Records from a dataset:
________________________________________
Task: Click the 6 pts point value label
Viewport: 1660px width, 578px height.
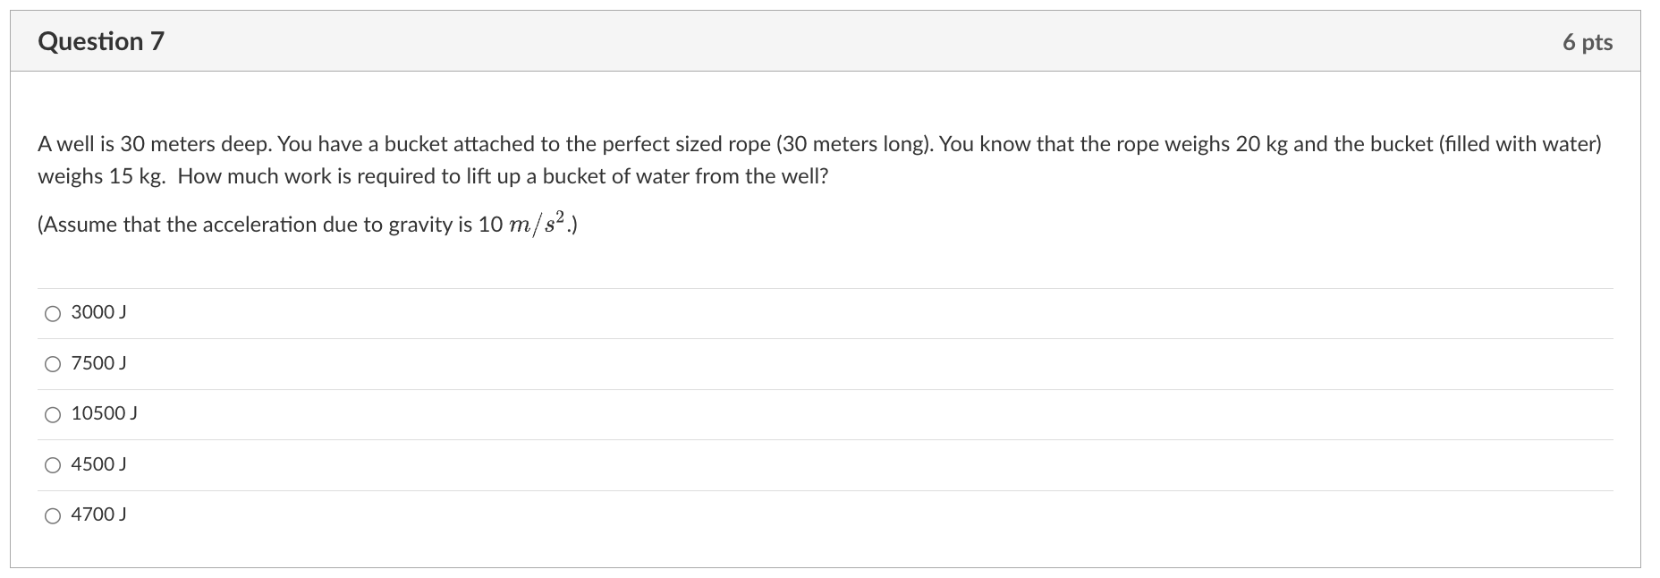Action: pyautogui.click(x=1588, y=41)
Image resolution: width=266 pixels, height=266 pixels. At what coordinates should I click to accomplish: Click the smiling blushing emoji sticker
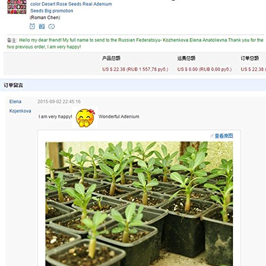[85, 118]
________________________________________
### Task to carry out
Starting where a line contains "Image resolution: width=266" and finishing at the last line above, set down every line exactly as it reads, with no pictures.

### Result of the task
Image resolution: width=266 pixels, height=266 pixels. At what coordinates should I click to accomplish: Click the smiling blushing emoji sticker
[85, 118]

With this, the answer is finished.